> _OBJETIVO DE LA TAREA_: Retoma la reseña sobre «Laberintos», de Jeff Lemire, y continúala justo después de su última frase.

┌─ TEXTO ANALIZADO

Horas críticas

«Laberintos», de Jeff Lemire: la memoria dibujada (y desdibujada)

«Yo tenía un jersey viejo y ella se lo ponía siempre que podía. Su madre no lo soportaba. Olía a naftalina y, sinceramente, ya ni me acuerdo de dónde lo había sacado. / […] Pero ahora, cuando pienso en ella, siempre lo lleva puesto. / […] ¿Por qué coño recuerdo hasta el último hilo de ese jersey viejo y ya no recuerdo claramente su cara?». Desde su primera viñeta, Laberintos (Planeta Cómic, 2024) emplea unos hilos de color rojo, el color de aquel jersey, como motivo gráfico recurrente: el hilo de la memoria, la delgada línea roja —que diría Terrence Malick— separando la cordura de la locura, la línea existencial que discurre como en un monitor de constantes vitales y que en este caso es indicio del rastro de una muerte, la de su hija, que ha dejado asolado y sin respuestas al padre, Will, inspector municipal de obras. Y sin palabras, apenas, como muchas de las escenas de este cómic. Lo único que está en un color vivo al inicio del relato es ese rojo sangre, rojo corazón. A veces la propia figura de Will, vaciada de contenido —y sentido— es recorrida por esos trazos bermejos, finos y ovillados que brotan de una madeja infinita: su propia obsesión. Solo el recuerdo, el pasado, ampliará los tonos de la cuatricomía desvaída que domina este tomo.

└─
┌─ EXTRACTOS DEL MATERIAL

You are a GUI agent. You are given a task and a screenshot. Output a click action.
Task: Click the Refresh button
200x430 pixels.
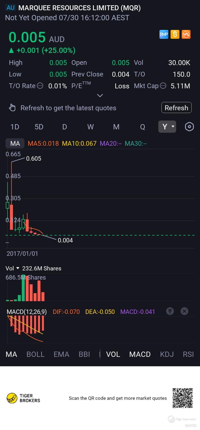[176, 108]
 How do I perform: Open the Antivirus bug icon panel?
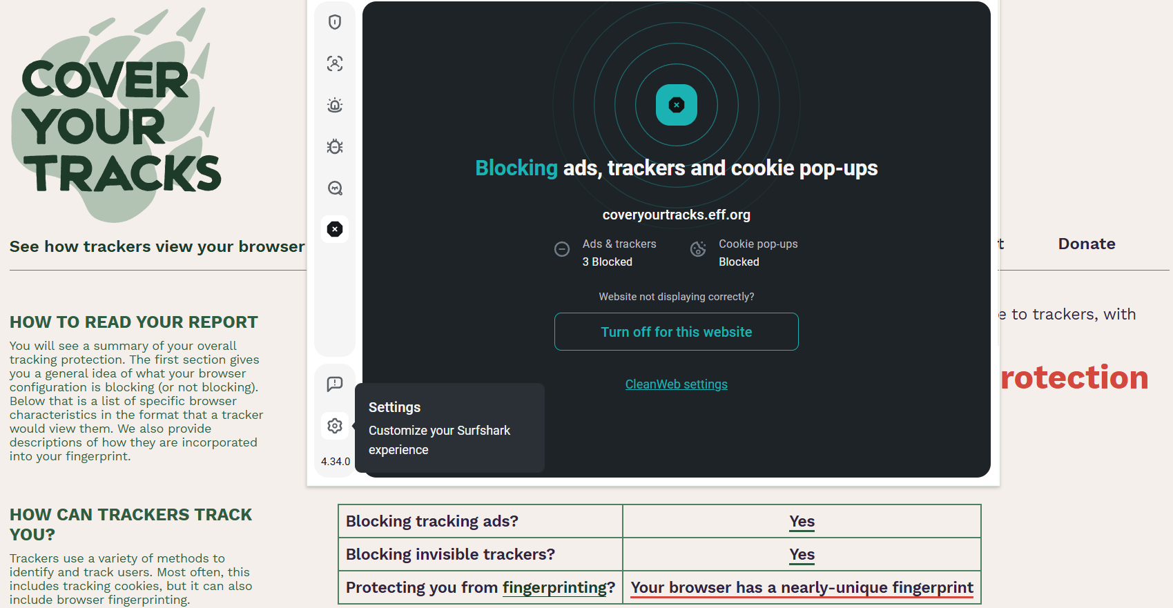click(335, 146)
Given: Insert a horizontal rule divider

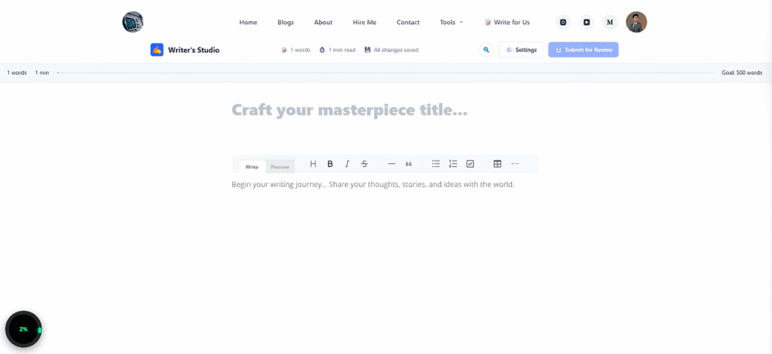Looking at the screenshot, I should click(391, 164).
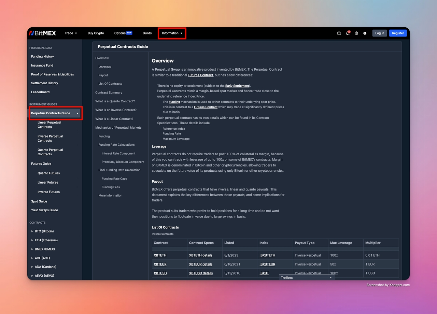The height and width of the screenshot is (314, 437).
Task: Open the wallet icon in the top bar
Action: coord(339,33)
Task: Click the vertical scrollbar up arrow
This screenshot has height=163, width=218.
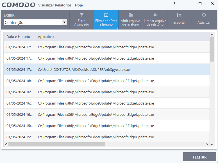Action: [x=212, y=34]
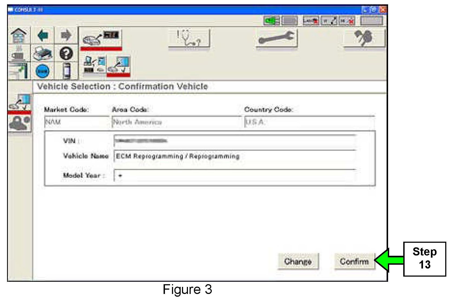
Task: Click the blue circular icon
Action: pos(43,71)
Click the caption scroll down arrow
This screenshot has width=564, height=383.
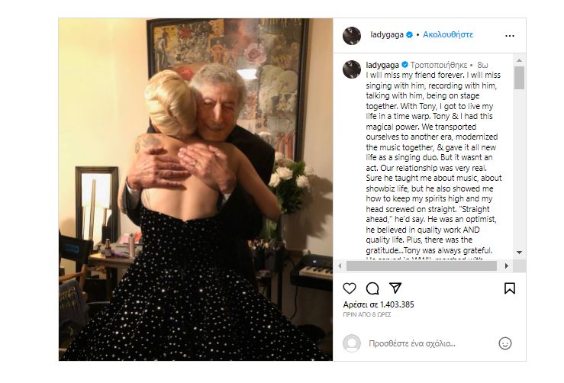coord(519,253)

└─

> _RESPUESTA_:
Se trata de la recopilación de los cincos números de una obra maestra —digámoslo ya— a la que Jeff Lemire (Essex County, Ontario, 1976), aparcando sus trabajos para Marvel y DC, se lanzó sin un mapa muy definido; apenas con un escueto argumento que, no obstante, le susurraba fascinantes imágenes como las que plasmaría en estas 264 páginas, tan emocionantes y liberadoras para el lector como, según él, fue el proceso creativo. Por cierto que, al final de la magnífica edición española, se incluyen una serie de bocetos junto con unas interesantes notas del autor, que aportan claves sobre su concepción formal y su arquitectura narrativa, junto con un grupo de cubiertas alternativas a cargo de otros autores que reinterpretan el rico universo concebido por el autor canadiense, mostrando las múltiples caras y capas de esta historia, su capacidad de dar rienda suelta a la pura abstracción de ciertos elementos que componen su particular poética.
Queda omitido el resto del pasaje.